How do I troubleshoot network issues?
Troubleshooting network issues can seem like a daunting task. Therefore we have put together a few simple tips and procedures for you to follow to establish the problem and get your network up and running again.
The first step if you are running Microsoft XP is to check View Network Connections. To get there click Start then My Network Places then finally click View Network Connections on the left hand side of the window (shown below).
Once you are in View network connections it will show you all of your network connections. It will give you a status of each, the most common faults being 'Network cable unplugged' or 'Disabled'.
In Windows Vista and 7 you can find out similar information to the above in Network and Sharing Center. To access this click Start, Control Panel, select Network and Sharing Center (shown below).
If the message 'Network cable in unplugged' appears, don't worry this is something that can easily be put right. Cables can easily get knocked out without people realising. The first step is to check that all network cables are connected correctly into the back of your PC. If you don't know what a network cable looks like there is a picture of one below. Ensure that the cable is also plugged in correctly at the other end. This could be into a wall socket or into another computer.

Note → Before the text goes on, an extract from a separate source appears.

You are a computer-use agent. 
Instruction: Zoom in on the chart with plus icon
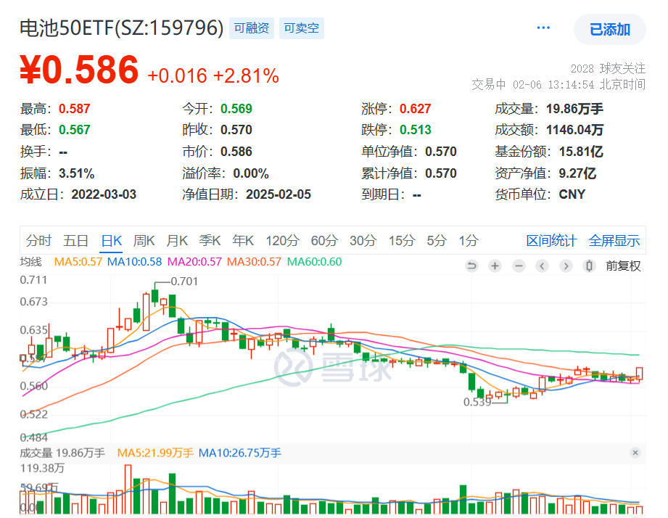495,266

Sometimes it may not look obvious that the cable is unplugged, so it is beneficial to unplug the cable then ensure yourself that it is plugged back in correctly.
If you are sure all cables are correctly connected and you are still seeing the same 'Network cable is unplugged' message, the cable(s) may be defective. Cables can quite easily become damaged, so it is worth checking for visible damage on the cables. Sometimes the damage is not visible so it is worth swapping the cable with another cable that you know is in working order.

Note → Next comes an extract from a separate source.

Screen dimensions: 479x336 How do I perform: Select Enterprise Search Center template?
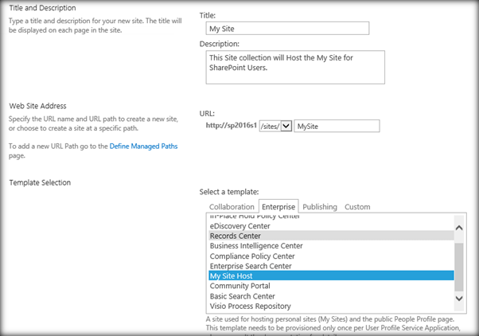tap(250, 266)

If you are trying to connect to another computer it is important to make sure the computer you are trying to connect to is switched on. People often panic but the problem is usually caused by something as straightforward as this. Also make sure Network discovery is turned on because if it's turned off the device will not be visible on the network.

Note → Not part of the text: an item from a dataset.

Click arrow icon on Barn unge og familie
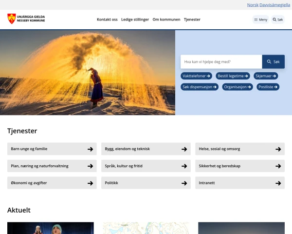This screenshot has width=292, height=234. [90, 149]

Another common resolution is to make sure the router and modem are turned on. Even if you don't normally turn them off someone else might have done without informing you. Same applies when you can't connect to a server. If other PC's on the network can't access the server either it is likely that someone may have turned the server off either accidentally or without informing you.
The main tip to resolve network issues is to check the basics first because most of the time it is the really simple things that cause the issue.